Arunachal Pradesh lawmaker urges PM Narendra Modi to ban Chinese CCTV in India

Congress MLA from Arunachal Pradesh Ninong Ering has requested Prime Minister Narendra Modi to ban Chinese CCTV, used in the country, keeping in view the threat perception.
Arunachal Pradesh lawmaker urges PM Narendra Modi to ban Chinese CCTV in India

 OUR CORRESPONDENT

ITANAGAR: Congress MLA from Arunachal Pradesh Ninong Ering has requested Prime Minister Narendra Modi to ban Chinese CCTV, used in the country, keeping in view the threat perception.

The MLA from Pasighat West assembly constituency, in a letter to Modi on Sunday also suggested launching a public awareness campaign educating people against using Chinese CCTVs in their homes.

“The government can also consider the launch of a Swadeshi cloud-based server solution to safe keep the CCTV data wherever it is required.

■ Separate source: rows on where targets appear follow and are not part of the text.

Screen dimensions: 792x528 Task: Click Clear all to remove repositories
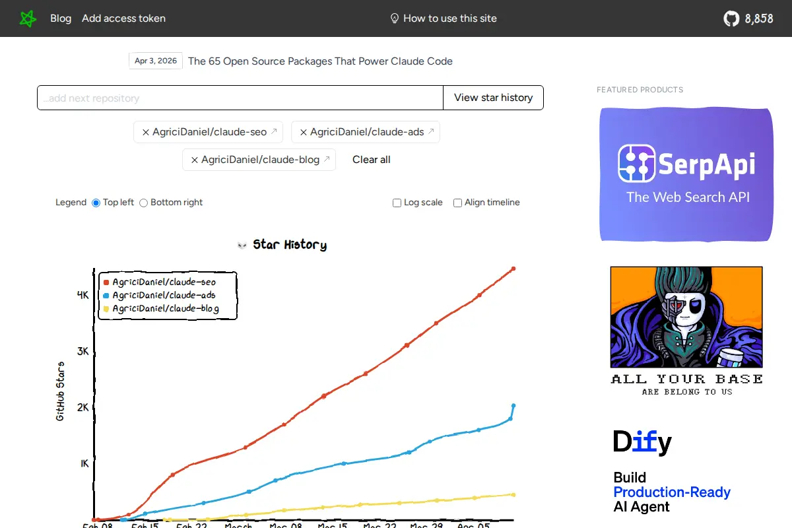(x=371, y=159)

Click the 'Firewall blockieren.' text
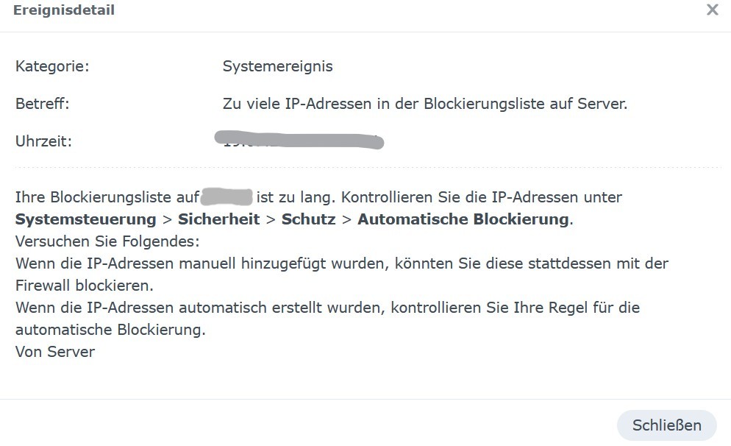(85, 286)
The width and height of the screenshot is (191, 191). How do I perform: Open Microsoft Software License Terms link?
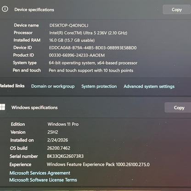click(x=43, y=180)
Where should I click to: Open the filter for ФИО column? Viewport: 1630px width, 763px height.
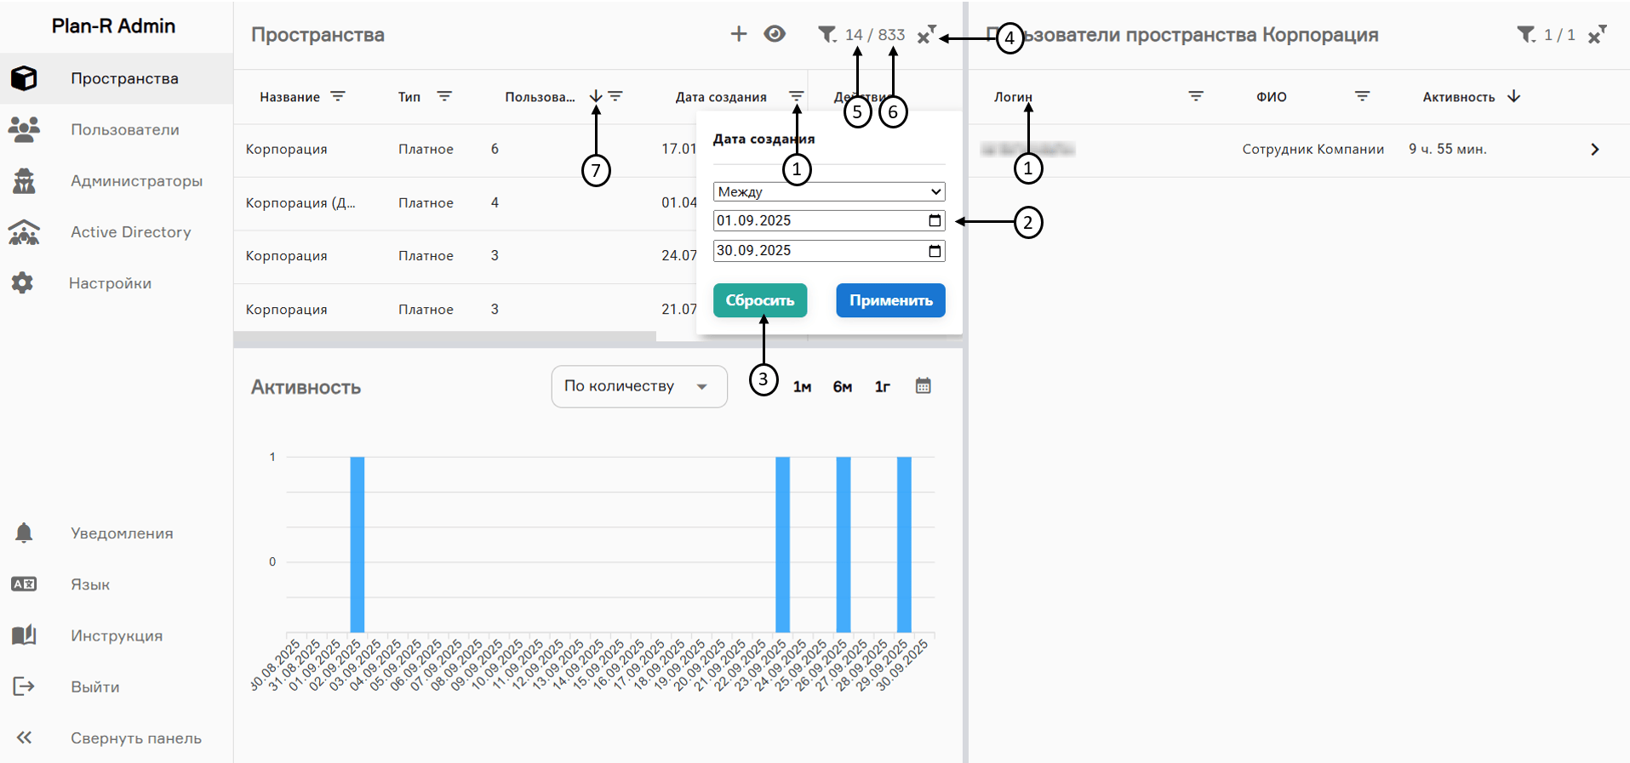pos(1362,96)
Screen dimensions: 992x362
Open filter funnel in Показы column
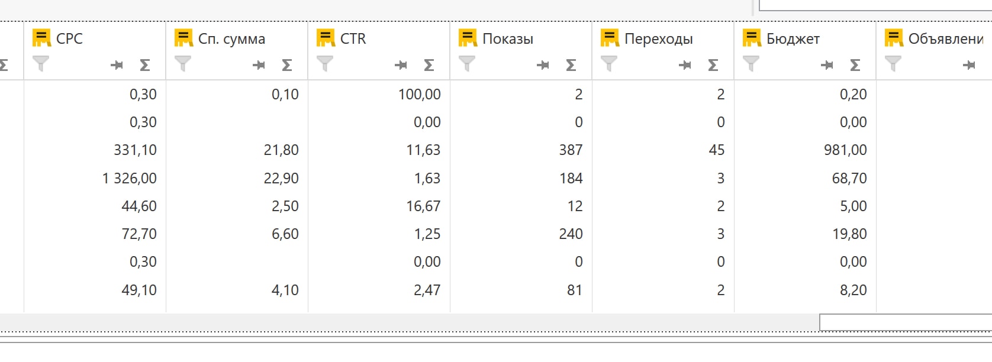coord(467,63)
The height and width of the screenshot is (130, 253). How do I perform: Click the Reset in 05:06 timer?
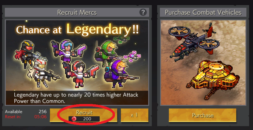pyautogui.click(x=26, y=117)
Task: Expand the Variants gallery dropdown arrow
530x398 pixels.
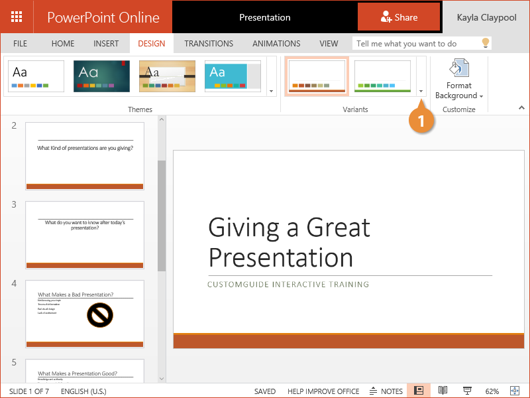Action: [421, 91]
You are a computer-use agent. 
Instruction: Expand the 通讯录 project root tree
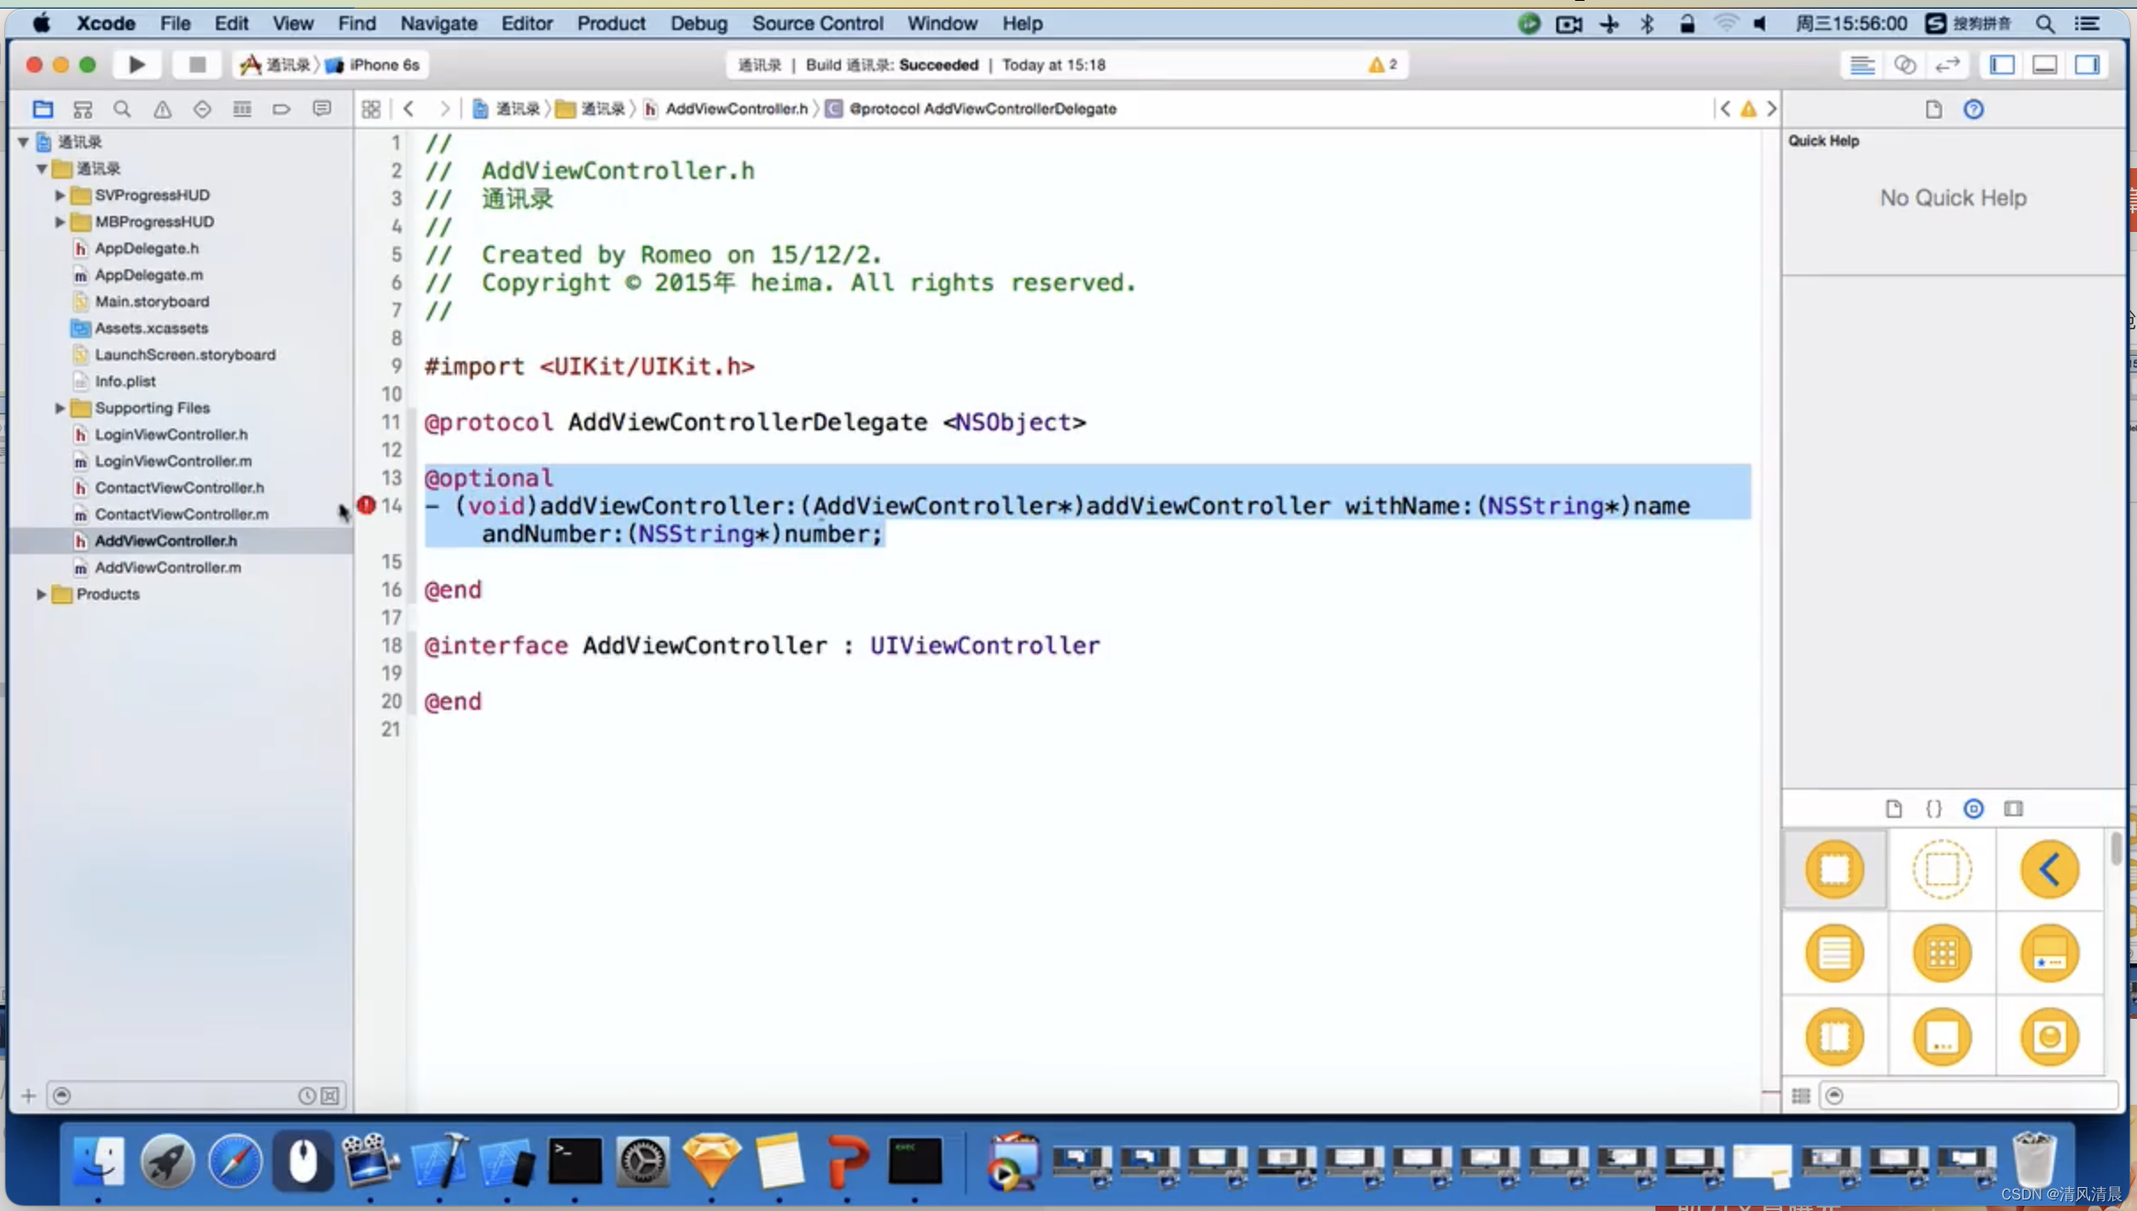click(24, 141)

Given India’s prowess in the IT sector, we are well capable of dealing with this danger to our national security,” the lawmaker said in his letter.

Quoting a media article titled “The China Snooping Menace”, he said that the article revealed that Chinese made CCTVs currently in use across India can be used as eyes and ears for Beijing.

Also, the threat to India’s national security becomes graver since the existing laws and awareness are inadequate to deal with this threat, he pointed out quoting the article.

He added that Chinese hackers have regularly attacked Indian institutions, including a thwarted attempt to jeopardize the seven major electricity load dispatch centres (ELDCs) near the LAC to Ladakh.

“In connection with this, a US-based cyber security firm has revealed that Internet Protocol (IP) cameras, often used in CCTV networks and internet-operated Digital Video Recording (DVR) devices were compromised in the operation by the Chinese hackers,” he added.

An estimate by the centre showed that there were over 2 million CCTVs installed across India, with over 90 per cent of them made by companies that are partially owned by the Chinese government, he said adding, even more worrisome is the fact that more than half of these are installed in India’s government departments.

“The former minister of state for communications and IT, Sanjay Dhotre, in Lok Sabha has even called the problem of such CCTVs as vulnerabilities; that can transfer sensitive data to servers located abroad,” Ering, who was also a former union minister said in his letter.

He added that experts have also repeatedly pointed out that these CCTVs have weak technical architecture that can easily be compromised and used for offensive purposes. These CCTVs can effectively become eyes and ears for anti-India forces. Chinese CCTV systems made by Hikvision and Prama Hikvision have even found their way to India’s Southern Naval Command, located in Kochi.

It is noteworthy that many countries, including the United States, the United Kingdom, and Australia, have identified the dangers associated with using Chinese infrastructure in CCTV systems and have explicitly put public statements and banned their use in areas sensitive to their national security, he said and requested the Prime Minister to ban Chinese CCTV in the country.